## Work request
In the forum thread below about choosing FUMC or a gap year, reproduce word for word everything from "To be honest" down to "(Jan 4, 2012)".

== Supplied passage ==

# FUMC Or Gap Year For Shifa?



## Kainat Zaffar (Oct 5, 2013)

I GOT IN FAUJI FOUNDATION BUT ...WANTED TO GO TO SHIFA INTERNATIONAL...JUST FOR THE USMLE THINGI...HEARD THEY ARE GUIDED WELL FOR USMLE.......WHAT SHOULD I DO..PLEASE ,I NEED A GENUINE ADVICE ....


----------



## Awais Ishaq (Nov 1, 2012)

What I would advise you according to my little experience, never leave an oppertunity if you have gotten it, 2ndly gap year always proves to be bad...FUMC is really an awesome place...go for it


----------



## Acer (May 24, 2013)

Dont waste your year. If you really think you need to go to a college which will guide you the best for USMLE preparation then apply for Aga Khan.
To be honest i know people also get residency in USA after studying from a government college or colleges which FUMC is better than. It depends on your hard work and USMLE scores


----------



## templartehpro (Jan 4, 2012)

Kainat Zaffar said:


> I GOT IN FAUJI FOUNDATION BUT ...WANTED TO GO TO SHIFA INTERNATIONAL...JUST FOR THE USMLE THINGI...HEARD THEY ARE GUIDED WELL FOR USMLE.......WHAT SHOULD I DO..PLEASE ,I NEED A GENUINE ADVICE ....

===
== Data for review ==

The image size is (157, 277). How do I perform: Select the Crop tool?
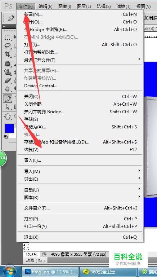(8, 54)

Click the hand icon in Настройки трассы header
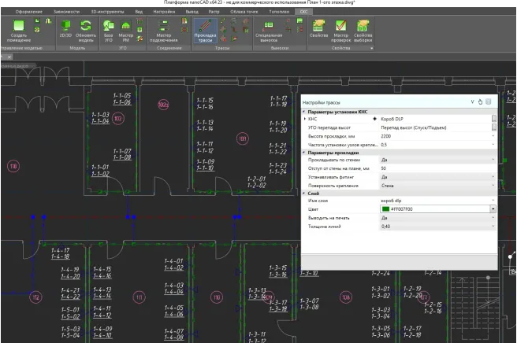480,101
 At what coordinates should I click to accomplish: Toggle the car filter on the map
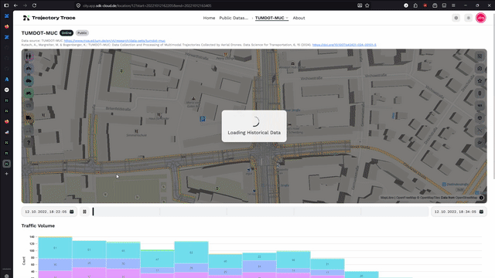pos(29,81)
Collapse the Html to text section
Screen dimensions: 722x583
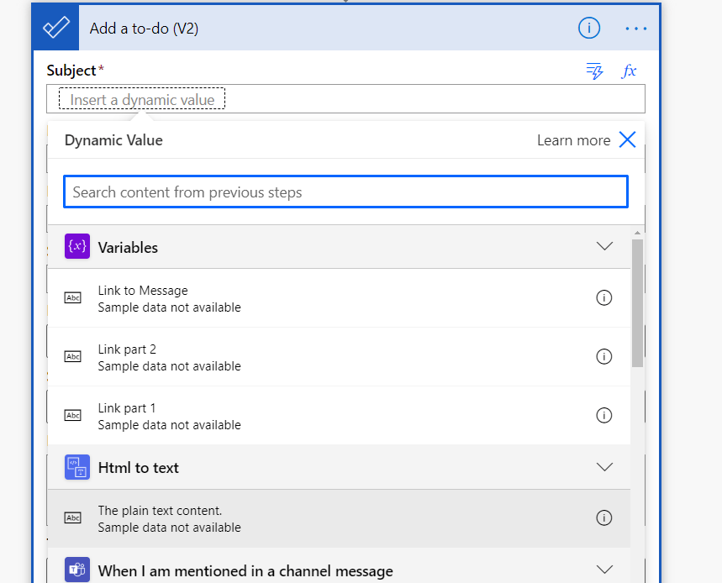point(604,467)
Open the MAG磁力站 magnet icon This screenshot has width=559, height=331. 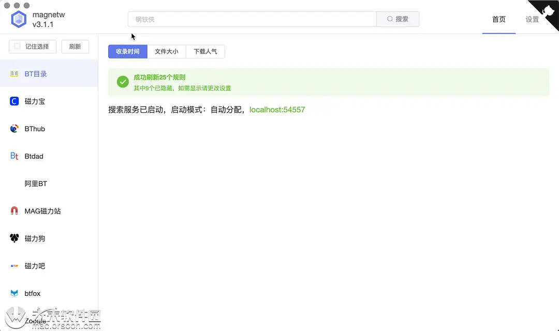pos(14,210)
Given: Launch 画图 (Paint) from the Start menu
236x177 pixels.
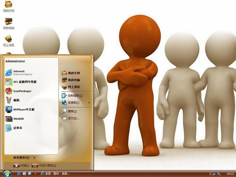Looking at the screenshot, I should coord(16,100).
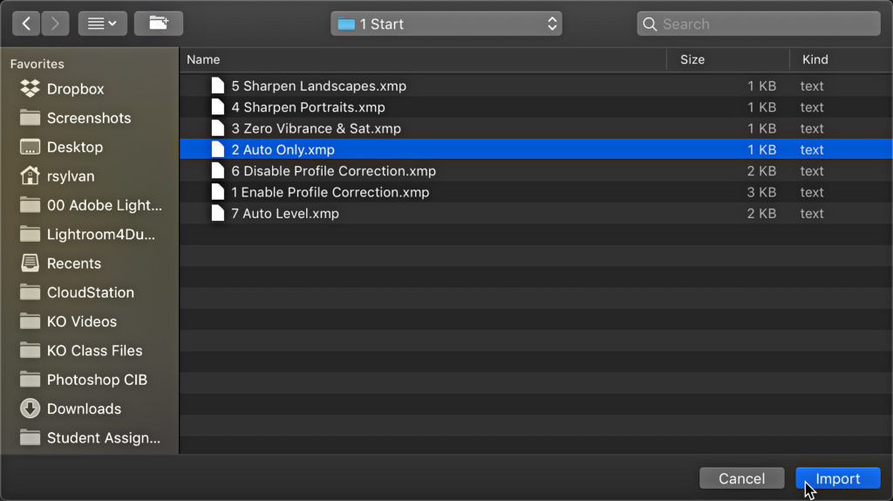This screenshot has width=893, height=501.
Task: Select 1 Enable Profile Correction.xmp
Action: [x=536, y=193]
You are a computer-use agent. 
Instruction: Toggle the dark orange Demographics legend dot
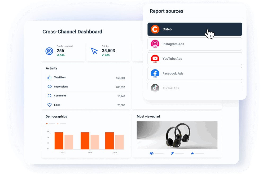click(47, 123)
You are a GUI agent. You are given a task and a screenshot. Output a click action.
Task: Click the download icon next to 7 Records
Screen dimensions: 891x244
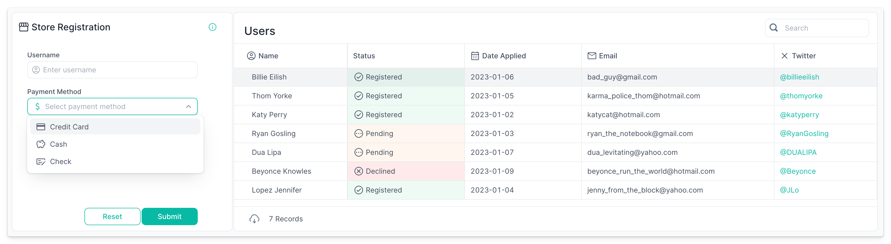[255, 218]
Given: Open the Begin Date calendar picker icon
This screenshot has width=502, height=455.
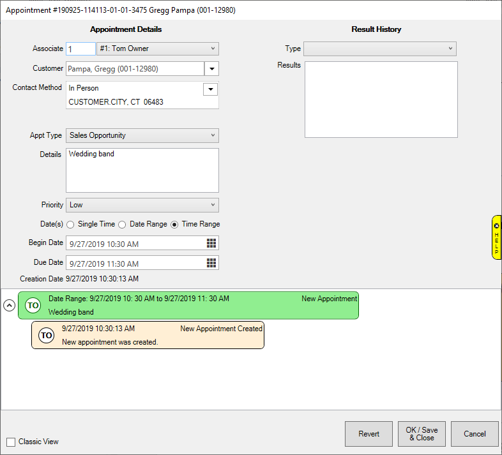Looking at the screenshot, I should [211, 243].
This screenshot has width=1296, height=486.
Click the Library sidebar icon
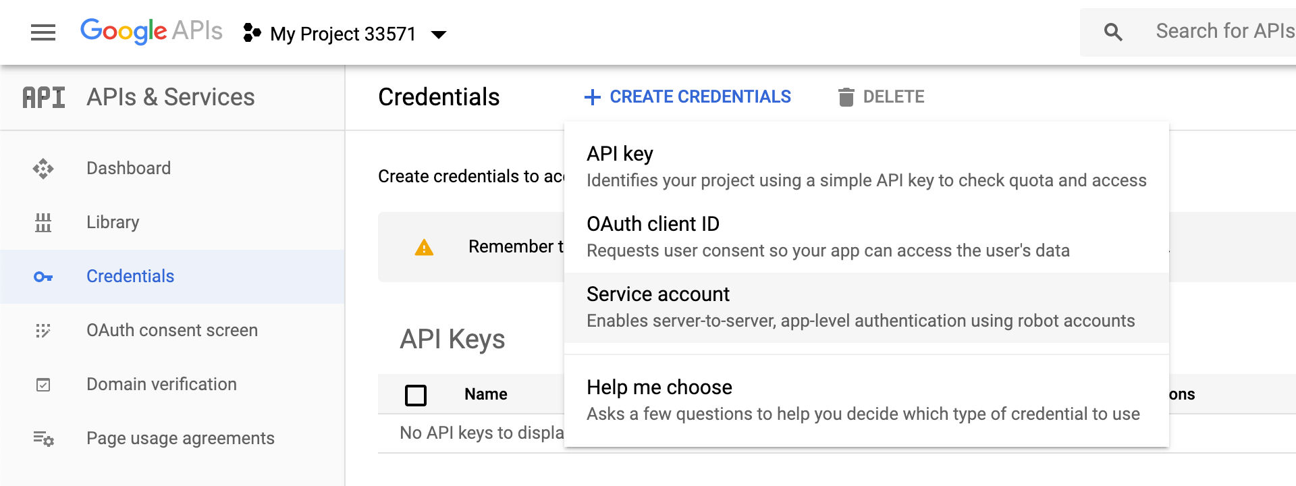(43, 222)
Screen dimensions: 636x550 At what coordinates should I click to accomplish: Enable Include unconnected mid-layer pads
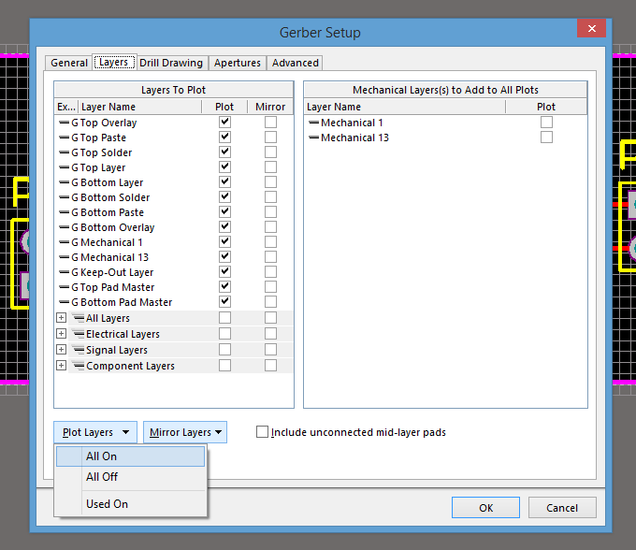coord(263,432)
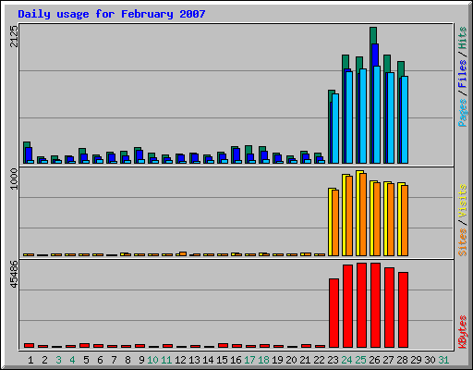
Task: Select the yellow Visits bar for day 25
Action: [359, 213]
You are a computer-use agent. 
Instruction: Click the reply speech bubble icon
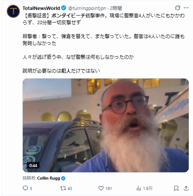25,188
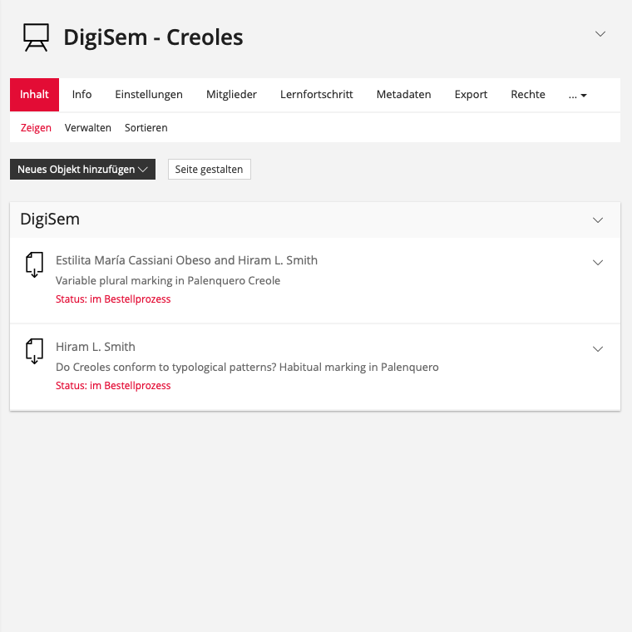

===

## Reply to the exercise
To be honest i know people also get residency in USA after studying from a government college or colleges which FUMC is better than. It depends on your hard work and USMLE scores


----------



## templartehpro (Jan 4, 2012)